AngioDynamics, Inc. a annoncé le recrutement du premier patient dans le cadre de l'essai d'extraction d'embolie pulmonaire aiguë avec le système AlphaVac (APEX-AV), une étude clinique visant à évaluer l'efficacité et la sécurité du système d'aspiration mécanique polyvalent (MMA) F18 AlphaVac de la société dans le traitement de l'embolie pulmonaire (EP) aiguë à risque intermédiaire. APEX-AV est une étude d'exemption de dispositif de recherche à un seul bras, recrutant des patients présentant une EP aiguë confirmée à risque intermédiaire dans un maximum de 20 sites hospitaliers aux États-Unis. Le critère primaire d'efficacité de l'étude APEX-AV est la réduction du rapport RV/LV entre la ligne de base et 48 heures après la procédure.

Le principal critère d'évaluation de la sécurité est le taux d'événements indésirables majeurs (MAE), y compris le décès lié au dispositif et les saignements majeurs dans les 48 premières heures. Les patients seront suivis pendant 30 jours après la procédure d'indexation. L'embolie pulmonaire peut être une condition potentiellement mortelle et touche environ 1 personne sur 1 000 aux États-Unis chaque année.

AngioDynamics a lancé l'étude APEX-AV en partenariat avec le très respecté consortium PERT (Pulmonary Embolism Response Team).
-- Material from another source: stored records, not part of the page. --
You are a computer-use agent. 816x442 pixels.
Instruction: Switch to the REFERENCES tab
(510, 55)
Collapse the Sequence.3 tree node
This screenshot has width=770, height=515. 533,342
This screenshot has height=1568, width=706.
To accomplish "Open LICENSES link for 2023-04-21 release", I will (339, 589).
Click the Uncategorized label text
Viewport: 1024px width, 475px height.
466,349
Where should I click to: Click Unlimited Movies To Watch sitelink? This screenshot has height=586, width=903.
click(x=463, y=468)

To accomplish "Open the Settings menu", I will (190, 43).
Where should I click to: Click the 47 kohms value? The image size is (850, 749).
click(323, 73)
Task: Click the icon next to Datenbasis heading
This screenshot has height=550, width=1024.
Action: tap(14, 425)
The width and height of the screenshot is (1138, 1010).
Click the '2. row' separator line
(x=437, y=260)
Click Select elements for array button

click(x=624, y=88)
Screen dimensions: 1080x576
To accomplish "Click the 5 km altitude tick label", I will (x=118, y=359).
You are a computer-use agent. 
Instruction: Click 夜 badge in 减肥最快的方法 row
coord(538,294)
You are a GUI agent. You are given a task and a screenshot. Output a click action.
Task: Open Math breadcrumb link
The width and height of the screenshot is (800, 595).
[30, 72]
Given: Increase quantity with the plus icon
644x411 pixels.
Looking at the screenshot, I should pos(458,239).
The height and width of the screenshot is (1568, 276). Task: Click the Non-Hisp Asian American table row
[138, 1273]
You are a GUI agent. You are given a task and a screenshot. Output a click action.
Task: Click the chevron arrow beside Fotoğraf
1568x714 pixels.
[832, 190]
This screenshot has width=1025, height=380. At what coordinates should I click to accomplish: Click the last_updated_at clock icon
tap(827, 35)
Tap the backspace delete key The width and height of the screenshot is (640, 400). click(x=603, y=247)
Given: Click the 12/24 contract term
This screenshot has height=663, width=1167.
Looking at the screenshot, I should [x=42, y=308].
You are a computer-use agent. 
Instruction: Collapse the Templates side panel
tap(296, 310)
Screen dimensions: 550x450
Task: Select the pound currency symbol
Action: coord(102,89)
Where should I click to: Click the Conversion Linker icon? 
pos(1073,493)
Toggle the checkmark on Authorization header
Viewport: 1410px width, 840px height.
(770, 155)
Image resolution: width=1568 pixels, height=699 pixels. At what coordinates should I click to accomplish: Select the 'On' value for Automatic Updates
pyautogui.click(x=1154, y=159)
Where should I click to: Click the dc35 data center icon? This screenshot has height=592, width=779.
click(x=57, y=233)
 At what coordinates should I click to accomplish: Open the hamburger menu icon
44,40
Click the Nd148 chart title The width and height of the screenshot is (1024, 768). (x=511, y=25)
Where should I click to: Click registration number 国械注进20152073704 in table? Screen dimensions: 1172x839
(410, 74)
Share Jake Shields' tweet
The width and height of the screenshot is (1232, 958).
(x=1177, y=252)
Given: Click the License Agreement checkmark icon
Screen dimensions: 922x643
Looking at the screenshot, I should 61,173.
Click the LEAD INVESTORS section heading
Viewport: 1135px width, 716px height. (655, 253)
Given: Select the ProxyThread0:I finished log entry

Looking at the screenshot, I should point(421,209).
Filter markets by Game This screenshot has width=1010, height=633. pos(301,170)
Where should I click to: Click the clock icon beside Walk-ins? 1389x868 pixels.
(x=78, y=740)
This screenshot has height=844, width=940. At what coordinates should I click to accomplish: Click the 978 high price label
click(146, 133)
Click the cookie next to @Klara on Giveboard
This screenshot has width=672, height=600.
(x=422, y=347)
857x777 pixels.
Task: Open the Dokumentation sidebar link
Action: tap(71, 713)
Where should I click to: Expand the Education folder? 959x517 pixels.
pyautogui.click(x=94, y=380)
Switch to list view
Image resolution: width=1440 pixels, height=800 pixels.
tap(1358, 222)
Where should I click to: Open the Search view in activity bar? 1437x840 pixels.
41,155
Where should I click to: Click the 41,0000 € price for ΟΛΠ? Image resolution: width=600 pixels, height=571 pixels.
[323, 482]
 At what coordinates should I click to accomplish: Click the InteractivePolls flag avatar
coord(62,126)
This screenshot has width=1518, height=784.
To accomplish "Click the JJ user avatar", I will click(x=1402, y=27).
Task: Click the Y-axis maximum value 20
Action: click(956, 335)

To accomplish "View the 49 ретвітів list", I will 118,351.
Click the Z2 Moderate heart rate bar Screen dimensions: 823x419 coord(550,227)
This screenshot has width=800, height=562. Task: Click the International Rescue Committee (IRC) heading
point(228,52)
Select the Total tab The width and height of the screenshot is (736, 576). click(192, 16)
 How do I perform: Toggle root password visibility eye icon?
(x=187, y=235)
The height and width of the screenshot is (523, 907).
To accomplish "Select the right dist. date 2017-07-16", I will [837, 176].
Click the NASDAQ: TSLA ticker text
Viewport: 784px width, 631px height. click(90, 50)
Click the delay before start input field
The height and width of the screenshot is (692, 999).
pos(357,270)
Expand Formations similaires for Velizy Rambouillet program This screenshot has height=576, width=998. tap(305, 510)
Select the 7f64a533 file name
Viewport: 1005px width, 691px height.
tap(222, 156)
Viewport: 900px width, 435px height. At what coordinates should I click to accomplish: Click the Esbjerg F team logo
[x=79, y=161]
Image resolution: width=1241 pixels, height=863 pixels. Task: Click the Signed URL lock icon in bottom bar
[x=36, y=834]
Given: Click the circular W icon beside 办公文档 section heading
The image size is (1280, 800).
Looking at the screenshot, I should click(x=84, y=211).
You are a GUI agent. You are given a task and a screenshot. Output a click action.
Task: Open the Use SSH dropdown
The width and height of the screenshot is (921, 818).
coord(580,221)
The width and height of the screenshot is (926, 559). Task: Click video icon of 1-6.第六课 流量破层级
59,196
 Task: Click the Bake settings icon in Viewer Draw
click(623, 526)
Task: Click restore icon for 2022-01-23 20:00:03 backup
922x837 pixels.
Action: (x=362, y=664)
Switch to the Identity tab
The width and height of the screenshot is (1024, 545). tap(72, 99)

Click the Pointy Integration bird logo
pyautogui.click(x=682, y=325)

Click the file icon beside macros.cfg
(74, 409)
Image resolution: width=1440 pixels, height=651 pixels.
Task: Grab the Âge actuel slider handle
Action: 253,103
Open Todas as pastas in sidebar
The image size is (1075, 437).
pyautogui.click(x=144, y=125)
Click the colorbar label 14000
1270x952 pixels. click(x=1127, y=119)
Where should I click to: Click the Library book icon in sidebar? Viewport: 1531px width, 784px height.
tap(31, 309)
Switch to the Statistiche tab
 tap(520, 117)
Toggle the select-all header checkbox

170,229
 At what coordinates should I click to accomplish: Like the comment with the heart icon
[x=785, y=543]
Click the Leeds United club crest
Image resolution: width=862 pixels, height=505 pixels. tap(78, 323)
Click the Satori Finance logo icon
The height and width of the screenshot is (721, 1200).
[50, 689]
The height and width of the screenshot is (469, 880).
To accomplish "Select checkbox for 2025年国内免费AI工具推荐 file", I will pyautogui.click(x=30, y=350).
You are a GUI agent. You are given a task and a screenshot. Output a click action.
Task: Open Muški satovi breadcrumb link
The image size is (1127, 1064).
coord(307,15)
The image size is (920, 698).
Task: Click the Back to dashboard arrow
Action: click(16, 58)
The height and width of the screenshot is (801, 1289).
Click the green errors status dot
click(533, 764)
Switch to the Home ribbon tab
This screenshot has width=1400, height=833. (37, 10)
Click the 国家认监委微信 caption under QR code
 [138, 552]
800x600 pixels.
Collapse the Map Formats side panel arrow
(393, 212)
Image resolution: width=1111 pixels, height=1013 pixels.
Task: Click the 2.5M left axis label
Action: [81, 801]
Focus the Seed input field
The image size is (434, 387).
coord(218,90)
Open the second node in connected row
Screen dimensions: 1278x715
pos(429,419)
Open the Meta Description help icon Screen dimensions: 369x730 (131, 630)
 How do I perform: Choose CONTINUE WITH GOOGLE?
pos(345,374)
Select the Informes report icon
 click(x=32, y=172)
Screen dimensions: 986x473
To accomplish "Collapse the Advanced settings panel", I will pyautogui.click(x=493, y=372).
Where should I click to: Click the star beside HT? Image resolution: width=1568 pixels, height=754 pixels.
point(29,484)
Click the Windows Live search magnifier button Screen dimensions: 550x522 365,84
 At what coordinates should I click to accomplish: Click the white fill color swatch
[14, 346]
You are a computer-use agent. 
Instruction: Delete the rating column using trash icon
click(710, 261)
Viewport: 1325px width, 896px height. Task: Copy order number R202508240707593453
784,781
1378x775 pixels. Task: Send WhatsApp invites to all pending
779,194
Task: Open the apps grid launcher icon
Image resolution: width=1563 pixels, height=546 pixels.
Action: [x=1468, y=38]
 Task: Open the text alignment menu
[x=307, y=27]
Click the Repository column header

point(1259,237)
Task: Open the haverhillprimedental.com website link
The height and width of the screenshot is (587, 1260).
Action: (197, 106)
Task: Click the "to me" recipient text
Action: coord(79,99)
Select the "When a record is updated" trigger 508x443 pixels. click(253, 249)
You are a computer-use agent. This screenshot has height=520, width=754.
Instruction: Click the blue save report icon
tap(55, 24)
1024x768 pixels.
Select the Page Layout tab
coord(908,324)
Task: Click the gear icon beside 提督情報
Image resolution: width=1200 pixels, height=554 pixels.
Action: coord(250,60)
L'étude est dirigée par les co-chercheurs principaux William Brent Keeling, MD, professeur agrégé de chirurgie, département de chirurgie, à la faculté de médecine de l'université Emory, et président du consortium PERTo et Mona Ranade, MD, professeur adjoint, radiologie interventionnelle, à la faculté de médecine David Geffen de l'UCLA.